• _Challenge_
Rewrite the records below with every "Screen dimensions" replaced by "Display size" and nothing else altered, leaving out the pictures.

• _Material for the task_

BEGIN

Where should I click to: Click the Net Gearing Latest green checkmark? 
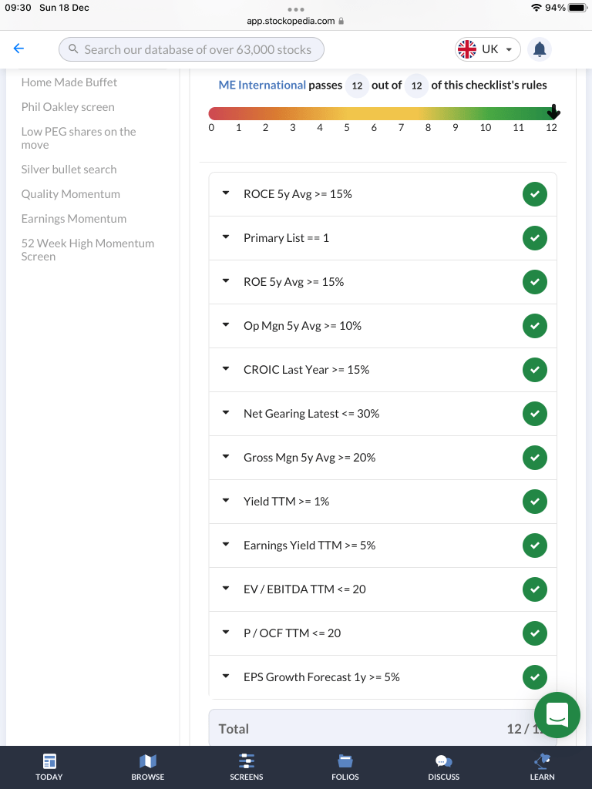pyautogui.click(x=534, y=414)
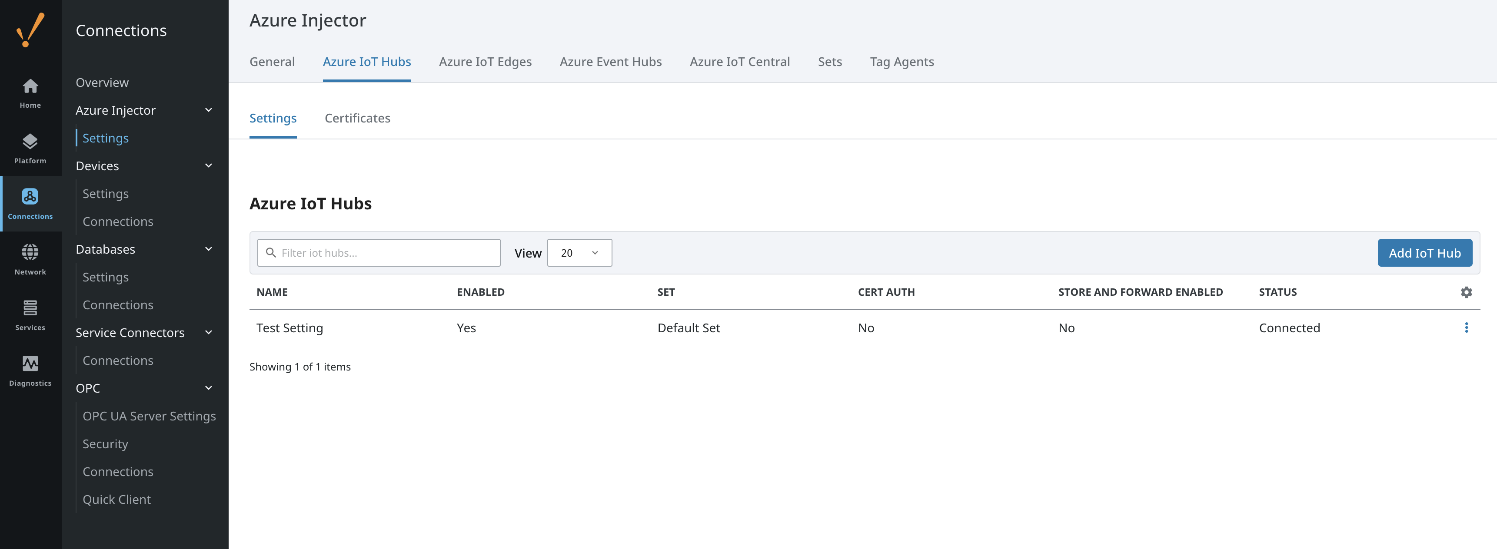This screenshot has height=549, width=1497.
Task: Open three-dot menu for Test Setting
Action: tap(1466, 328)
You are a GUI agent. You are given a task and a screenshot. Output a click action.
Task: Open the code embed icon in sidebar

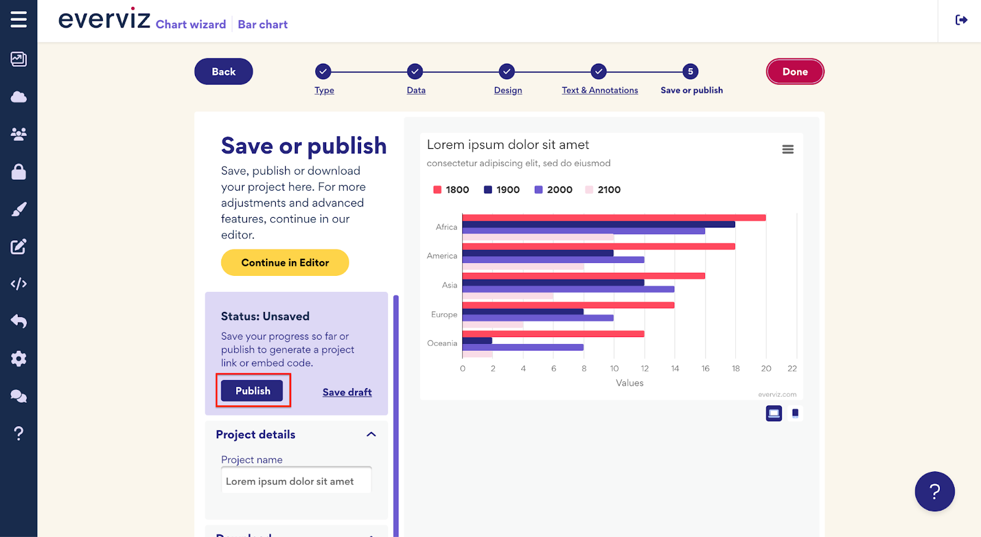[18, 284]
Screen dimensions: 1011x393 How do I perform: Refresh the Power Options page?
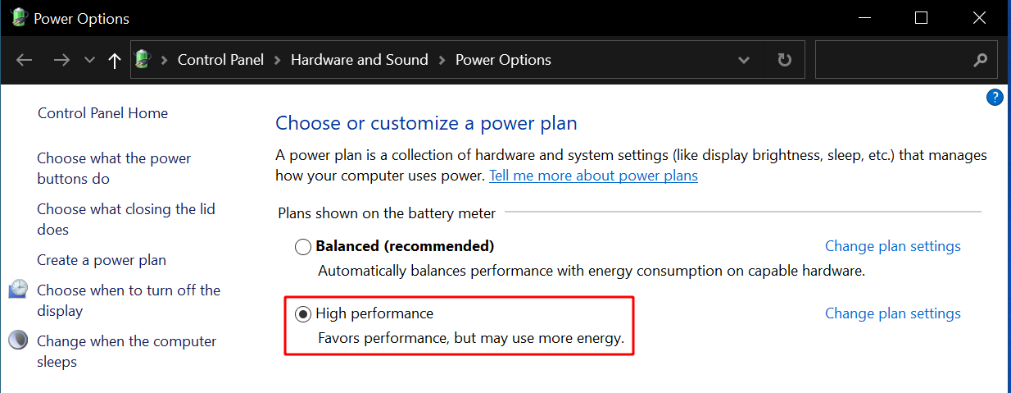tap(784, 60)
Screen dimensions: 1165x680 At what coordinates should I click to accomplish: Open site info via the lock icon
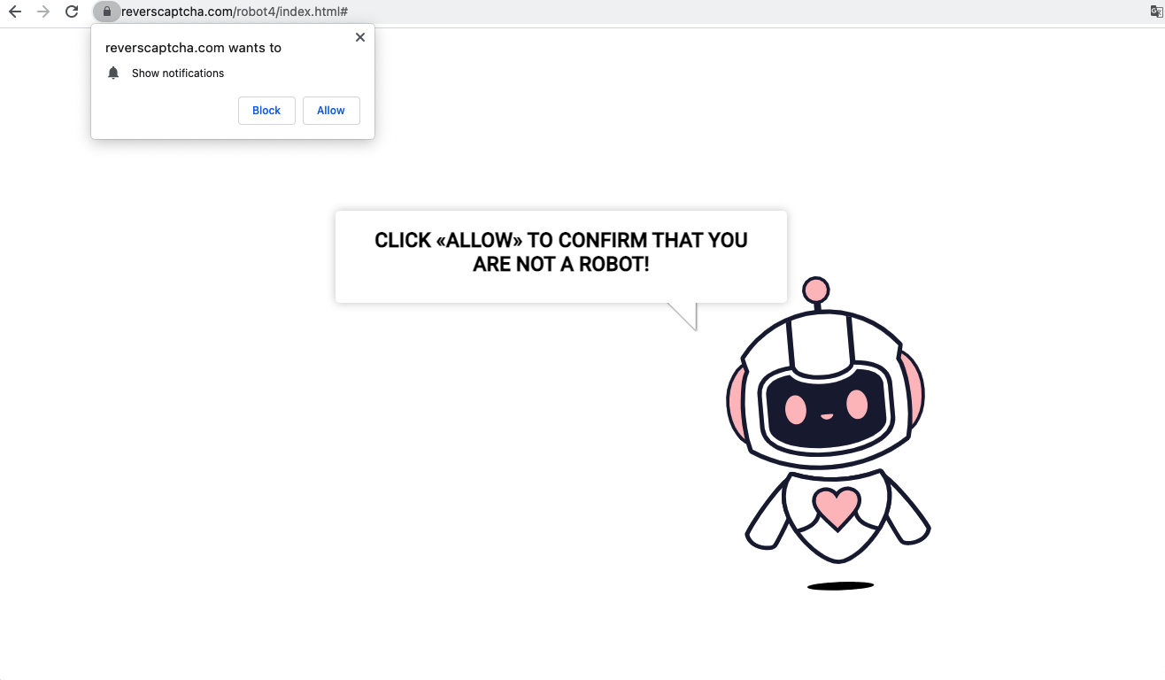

END

• _The answer_
Where should I click to: Click the Net Gearing Latest green checkmark? 
pyautogui.click(x=534, y=414)
This screenshot has height=549, width=1497.
Task: Open three-dot menu for Test Setting
Action: tap(1466, 328)
You are a GUI agent. You are given a task and a screenshot. Output a click action.
Task: Open the code embed icon in sidebar

[18, 284]
Display size: 1011x393 How do I perform: Refresh the Power Options page?
tap(784, 60)
Display size: 1165x680 At what coordinates should I click to accomplish: Open site info via the lock icon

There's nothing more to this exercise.